DOCUMENT EXTRACT:

Section : MODERN THOUGHT
Issue Date : 9 / 1990  9,912 Words
Author : Russell Hittinger
Russell Hittinger is assistant professor of philosophy at Fordham University.

       There will be no attempt in this essay to deny that privacy is a value to be prized. Nor shall I argue that privacy is not a constitutionally protectable zone of liberty, derived from some combination of moral and legal reasoning. Whether it is a fundamental right, and whether its scope is as broad as the judiciary has claimed since Griswold v. Connecticut (165), is quite another matter. Justice Blackmun, for example, has suggested that privacy is “the most comprehensive of rights and the right most valued by civilized men,” namely “the right to be left alone.” The right to be “left alone” was first mentioned by the late Justice Louis Brandeis and, interestingly, was emphasized by Richard M. Nixon during his period as a corporate attorney in the only case he argued before Court. Being left alone no doubt has a place in the mythic structure of American individualism, but it is not self-evident that civilized men value privacy as an architectonic liberty of the same order as the right of free speech, freedom of religion, and the rights of due process and equal protection under the law.

REQUESTS:
1 - Decide whether each statement agrees with the privacy essay: (a) the author argues that privacy is not a constitutionally protectable zone of liberty; (b) Justice Louis Brandeis first mentioned the right to be "left alone"; (c) Richard M. Nixon argued several cases before the Court. Answer yes or no for each, and quote the words of the privacy essay that decide it.
2 - Continue the privacy essay, starting after its final sentence.
The data that comes next plays no part here.

DATA PROVIDED:
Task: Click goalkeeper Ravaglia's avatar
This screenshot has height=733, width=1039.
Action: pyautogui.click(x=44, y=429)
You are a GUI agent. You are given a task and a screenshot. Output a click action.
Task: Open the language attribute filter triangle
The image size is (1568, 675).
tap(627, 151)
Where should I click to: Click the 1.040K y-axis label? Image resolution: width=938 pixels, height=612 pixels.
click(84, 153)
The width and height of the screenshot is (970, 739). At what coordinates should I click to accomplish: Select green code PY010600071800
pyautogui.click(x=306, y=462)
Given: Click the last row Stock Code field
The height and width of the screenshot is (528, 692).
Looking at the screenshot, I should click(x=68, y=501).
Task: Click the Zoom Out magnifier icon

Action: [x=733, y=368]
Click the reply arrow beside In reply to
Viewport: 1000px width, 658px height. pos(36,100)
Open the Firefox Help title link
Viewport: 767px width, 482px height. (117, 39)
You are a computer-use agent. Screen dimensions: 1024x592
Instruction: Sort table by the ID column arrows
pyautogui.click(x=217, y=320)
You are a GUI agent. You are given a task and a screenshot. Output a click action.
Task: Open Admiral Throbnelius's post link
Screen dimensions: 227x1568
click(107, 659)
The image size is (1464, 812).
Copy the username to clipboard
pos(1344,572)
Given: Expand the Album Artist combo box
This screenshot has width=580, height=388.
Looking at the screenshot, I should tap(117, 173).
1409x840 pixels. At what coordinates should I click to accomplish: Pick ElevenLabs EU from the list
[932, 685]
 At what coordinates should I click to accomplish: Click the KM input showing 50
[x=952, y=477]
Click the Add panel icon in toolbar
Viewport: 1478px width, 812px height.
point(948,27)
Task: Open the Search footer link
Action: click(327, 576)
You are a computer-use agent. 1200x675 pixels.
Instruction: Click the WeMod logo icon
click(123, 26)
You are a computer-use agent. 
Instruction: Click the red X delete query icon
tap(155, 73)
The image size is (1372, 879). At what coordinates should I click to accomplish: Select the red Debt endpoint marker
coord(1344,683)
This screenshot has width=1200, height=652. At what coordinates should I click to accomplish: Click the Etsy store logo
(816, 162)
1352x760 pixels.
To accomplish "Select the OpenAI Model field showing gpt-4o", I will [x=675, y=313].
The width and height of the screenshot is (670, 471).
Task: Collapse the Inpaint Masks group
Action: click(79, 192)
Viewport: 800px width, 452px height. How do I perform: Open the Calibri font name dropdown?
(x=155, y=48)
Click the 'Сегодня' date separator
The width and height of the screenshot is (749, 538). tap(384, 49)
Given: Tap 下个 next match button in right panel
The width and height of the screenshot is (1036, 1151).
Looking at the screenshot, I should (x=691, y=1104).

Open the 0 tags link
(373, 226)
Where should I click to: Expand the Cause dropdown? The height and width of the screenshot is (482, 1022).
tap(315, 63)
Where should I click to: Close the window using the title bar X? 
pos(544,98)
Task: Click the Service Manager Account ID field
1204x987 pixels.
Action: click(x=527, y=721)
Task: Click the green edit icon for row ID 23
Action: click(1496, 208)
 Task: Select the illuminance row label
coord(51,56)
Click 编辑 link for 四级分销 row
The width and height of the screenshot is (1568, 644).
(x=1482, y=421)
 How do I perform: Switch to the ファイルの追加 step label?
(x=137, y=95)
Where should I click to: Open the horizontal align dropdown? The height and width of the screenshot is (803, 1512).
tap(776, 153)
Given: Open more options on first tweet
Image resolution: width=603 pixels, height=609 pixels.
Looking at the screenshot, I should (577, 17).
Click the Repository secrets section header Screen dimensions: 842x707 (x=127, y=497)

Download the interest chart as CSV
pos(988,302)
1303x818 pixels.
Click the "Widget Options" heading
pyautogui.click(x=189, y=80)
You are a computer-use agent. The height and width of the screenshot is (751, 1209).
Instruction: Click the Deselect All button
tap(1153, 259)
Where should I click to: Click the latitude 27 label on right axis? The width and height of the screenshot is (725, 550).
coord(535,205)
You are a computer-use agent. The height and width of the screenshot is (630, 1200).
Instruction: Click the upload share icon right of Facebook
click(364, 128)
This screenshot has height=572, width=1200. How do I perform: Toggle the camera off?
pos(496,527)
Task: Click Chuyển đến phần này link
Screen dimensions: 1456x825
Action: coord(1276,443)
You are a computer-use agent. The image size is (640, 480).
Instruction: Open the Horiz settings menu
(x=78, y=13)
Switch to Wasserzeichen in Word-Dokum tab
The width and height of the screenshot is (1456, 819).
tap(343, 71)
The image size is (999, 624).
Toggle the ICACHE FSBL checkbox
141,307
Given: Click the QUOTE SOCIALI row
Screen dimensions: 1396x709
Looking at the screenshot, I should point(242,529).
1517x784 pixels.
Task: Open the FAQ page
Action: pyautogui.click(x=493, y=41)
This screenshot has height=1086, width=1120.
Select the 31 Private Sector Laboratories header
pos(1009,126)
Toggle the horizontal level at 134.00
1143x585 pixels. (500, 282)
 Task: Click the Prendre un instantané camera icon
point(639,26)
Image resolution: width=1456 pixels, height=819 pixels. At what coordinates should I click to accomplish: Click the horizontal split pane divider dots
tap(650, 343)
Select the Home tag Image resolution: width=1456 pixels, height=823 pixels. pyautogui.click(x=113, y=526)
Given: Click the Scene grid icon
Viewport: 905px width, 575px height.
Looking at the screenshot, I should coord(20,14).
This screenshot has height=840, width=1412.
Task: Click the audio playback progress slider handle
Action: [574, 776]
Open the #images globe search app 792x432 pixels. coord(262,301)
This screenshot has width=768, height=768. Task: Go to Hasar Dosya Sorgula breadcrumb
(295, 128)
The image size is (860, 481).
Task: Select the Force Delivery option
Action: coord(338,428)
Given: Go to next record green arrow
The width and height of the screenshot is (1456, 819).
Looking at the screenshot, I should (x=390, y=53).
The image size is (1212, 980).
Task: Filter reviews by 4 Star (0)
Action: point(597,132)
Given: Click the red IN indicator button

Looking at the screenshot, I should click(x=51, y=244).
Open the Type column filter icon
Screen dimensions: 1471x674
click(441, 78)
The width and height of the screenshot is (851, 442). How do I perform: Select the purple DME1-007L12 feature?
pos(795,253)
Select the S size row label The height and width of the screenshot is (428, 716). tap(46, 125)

TASK RESULTS:
1 -
(a) No: "Nor shall I argue that privacy is not a constitutionally protectable zone of liberty"
(b) Yes: "The right to be “left alone” was first mentioned by the late Justice Louis Brandeis"
(c) No: "in the only case he argued before Court"

2 -
        From the time of the ratification of the Constitutions and the original Bill of Rights until the time of the Second World War, the most controversial area of constitutional law concerned rights of property in particular, and economic market freedoms in general. By controversial, I mean the use of judicial power: to find new rights, or to amplify already existing ones in new ways; to invalidate federal or state statutes in a manner that seems less than neutral as to its political effects; and to adjudicate disputes according to extra-constitutional principles. Two of the earliest appeals to natural law in the adjudication of rights claims concerned matters of property: Calder v. Bull (1798), and the Fletcher v. Peck (1810). The first test of the applicability of the Bill of Rights to the states, Barron v. The Mayor of Baltimore (1833), involved a claim of property rights against municipal government. As Robert Bork has pointed out, from the time of Marbury v. Madison (1803) to Dred Scott v. Sandford (1857), the instrument of judicial review was used only sparingly. Yet, during that time, the judiciary was busy transforming common law to facilitate economic development of the nation.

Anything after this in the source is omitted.